Participants from the floor made some really good points about how other cities are much more advanced than us Culturally. Many of our twin cities in Europe have their own proper concert venues, symphony orchestras etc and we have none of that. These cities that are successful are so because they fully understand and embrace the importance of the Cultural and Creative industries, they understand the Economic benefits of cultural tourism and they embed the arts at the heart of everything that they do.

I think Ben Howlett made a great point. Bath is not a museum. It’s a living evolving thing. Those of us who work in the arts can see this (although admittedly some organisations are still doing things the same way they did the 30 years ago and need to have a long hard look at themselves and change and adapt as well!). Without a singular, joined-up future vision, without being brave and innovative, Bath is never going to move forwards. It’s going to be stuck in its past whilst other areas thrive and flourish and look to the future and embrace it. It’s a World Heritage City. That should be an amazing thing to be and we should be at the forefront of Arts and Culture and unfortunately we are being stunted and held back by our Council and their lack of vision and ambition.

I do have to say that out of all the Council departments I’ve personally found the Arts Development team to be the best, most understanding and most supportive. They have helped me a great deal over the last three years and a lot of the projects I have run would not have happened without that support and those projects have been of benefit to a lot of people in Bath and the surrounding areas.

It seems to me that as ever, if we want Bath to evolve and reach its full potential then it’s going to be down to all of us who are involved with the Cultural and Creative industries to do it ourselves in spite of the Council. And I know there are those of us that will fight tooth and nail to help Bath reach the amazing and outstanding heights that it should be at. It really does not have to be this hard though. The Council just needs a massive shake and a bit of a slap around the face to wake them up to what the rest of us can see so clearly – arts and culture should be at the very heart of our beautiful city. Bath is a vibrant city because of our arts and culture and all of the benefits they bring. Without support and a change in mindset we risk Bath becoming as stale and as lifeless as the Roman skeletons that inhabit the Roman Baths. Bath must not become a graveyard for the arts.

So I ask all of you to keep on producing amazing work, keep on believing in what you do and NEVER stop fighting to make this City the best that it can be. It is OUR city, and it is us that makes it everything it is – not a load of out-of-touch politicians who have spent far too long stuck behind the confines of their desks, slowly building up layers of dust and becoming more like relics of times past that they so love that they never seem to experience the wealth and variety of culture that we have to offer them. The culture that is right on their doorsteps. Perhaps if they experienced more of it they would begin to see it’s importance and relevance in the same way that we do. I know not all of them are the same – we have some amazingly supportive councillors as well and I truly do thank those that support us.

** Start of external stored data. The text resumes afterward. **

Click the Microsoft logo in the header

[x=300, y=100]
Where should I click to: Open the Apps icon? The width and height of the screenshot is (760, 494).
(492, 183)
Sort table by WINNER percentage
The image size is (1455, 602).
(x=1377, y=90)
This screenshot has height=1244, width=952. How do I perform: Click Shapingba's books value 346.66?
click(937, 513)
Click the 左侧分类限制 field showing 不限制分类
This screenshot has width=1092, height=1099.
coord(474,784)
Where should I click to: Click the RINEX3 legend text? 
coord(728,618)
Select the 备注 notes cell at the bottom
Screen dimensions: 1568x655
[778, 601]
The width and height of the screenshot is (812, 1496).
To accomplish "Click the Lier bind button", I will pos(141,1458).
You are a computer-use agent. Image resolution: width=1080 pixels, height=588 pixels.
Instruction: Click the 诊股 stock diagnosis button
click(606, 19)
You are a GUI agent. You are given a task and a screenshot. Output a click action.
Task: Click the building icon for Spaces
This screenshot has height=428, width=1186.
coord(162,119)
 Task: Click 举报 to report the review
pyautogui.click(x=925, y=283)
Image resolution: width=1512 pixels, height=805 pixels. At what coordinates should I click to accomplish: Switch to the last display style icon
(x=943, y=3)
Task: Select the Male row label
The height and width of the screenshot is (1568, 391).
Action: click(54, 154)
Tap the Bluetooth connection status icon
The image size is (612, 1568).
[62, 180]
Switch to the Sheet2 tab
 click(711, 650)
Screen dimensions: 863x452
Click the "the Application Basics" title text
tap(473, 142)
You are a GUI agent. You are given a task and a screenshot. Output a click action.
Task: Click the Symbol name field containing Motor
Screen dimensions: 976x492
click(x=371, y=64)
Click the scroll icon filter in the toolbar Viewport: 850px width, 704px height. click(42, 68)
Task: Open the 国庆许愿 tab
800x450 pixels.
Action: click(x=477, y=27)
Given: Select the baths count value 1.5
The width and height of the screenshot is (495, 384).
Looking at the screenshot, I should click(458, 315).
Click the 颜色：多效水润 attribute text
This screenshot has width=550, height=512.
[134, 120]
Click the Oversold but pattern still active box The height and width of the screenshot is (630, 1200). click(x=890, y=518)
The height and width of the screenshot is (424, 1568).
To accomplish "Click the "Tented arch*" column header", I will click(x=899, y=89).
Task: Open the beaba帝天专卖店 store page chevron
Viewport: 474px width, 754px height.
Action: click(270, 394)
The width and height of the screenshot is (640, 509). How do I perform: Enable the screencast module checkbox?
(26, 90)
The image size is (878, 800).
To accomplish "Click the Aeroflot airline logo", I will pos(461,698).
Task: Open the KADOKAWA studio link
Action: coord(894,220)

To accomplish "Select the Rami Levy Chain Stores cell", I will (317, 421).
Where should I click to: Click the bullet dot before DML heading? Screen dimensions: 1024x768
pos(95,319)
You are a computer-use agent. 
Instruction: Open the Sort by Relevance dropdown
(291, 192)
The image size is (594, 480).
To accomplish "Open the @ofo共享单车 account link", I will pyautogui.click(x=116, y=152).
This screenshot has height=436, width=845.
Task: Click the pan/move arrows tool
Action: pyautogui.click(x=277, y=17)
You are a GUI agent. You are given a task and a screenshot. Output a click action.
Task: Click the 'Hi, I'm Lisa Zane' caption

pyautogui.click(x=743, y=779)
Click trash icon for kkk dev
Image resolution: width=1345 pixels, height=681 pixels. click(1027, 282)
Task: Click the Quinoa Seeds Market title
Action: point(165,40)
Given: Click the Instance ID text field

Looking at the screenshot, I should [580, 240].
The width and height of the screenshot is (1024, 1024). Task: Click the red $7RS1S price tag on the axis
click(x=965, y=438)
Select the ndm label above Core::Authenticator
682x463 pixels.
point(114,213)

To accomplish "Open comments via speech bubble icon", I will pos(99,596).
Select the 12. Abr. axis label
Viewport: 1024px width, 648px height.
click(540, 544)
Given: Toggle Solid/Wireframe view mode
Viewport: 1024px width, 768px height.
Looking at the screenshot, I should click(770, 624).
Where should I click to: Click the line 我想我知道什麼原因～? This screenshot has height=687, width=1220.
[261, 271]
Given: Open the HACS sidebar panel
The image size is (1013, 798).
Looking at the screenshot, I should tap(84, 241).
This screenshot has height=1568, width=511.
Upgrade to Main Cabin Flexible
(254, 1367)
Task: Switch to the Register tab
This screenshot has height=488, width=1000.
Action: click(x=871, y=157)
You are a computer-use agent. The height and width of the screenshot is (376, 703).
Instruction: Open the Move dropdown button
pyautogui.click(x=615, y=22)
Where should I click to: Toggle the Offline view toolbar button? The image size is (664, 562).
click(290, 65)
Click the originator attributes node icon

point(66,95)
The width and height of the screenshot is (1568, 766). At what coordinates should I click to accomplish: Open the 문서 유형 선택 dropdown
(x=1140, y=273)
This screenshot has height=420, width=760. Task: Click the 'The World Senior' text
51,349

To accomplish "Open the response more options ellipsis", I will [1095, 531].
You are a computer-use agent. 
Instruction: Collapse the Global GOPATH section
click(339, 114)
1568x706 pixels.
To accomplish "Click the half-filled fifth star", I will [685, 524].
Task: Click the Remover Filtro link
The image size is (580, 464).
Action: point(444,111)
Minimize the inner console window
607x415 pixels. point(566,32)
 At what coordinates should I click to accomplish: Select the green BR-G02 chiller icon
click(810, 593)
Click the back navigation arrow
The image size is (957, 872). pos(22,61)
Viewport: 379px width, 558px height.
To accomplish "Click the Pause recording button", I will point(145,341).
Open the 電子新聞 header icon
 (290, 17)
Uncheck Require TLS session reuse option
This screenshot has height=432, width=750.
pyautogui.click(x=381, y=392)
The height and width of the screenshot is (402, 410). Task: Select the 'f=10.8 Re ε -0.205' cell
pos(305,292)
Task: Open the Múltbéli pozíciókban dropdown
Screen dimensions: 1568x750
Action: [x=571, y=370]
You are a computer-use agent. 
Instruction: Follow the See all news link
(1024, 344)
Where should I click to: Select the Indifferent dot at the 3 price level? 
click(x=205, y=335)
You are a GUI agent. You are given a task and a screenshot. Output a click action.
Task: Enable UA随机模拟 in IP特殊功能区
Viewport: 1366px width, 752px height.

We are going to have a fight on our hands over the next three years, there is no question about it. It’s time for us to join together and unite to make our voices heard. If the Arts Council want a single vision and clear message for the future of Arts and Culture in Bath – then let us give them one, together. We have something the Council seems to lack – creativity, vision, passion and drive. It’s up to us to move this city forwards, together.

I’m ready for action, are you?

This post contains my own personal opinions and in no way represents the views of any of the organisations that I work for or am affiliated with.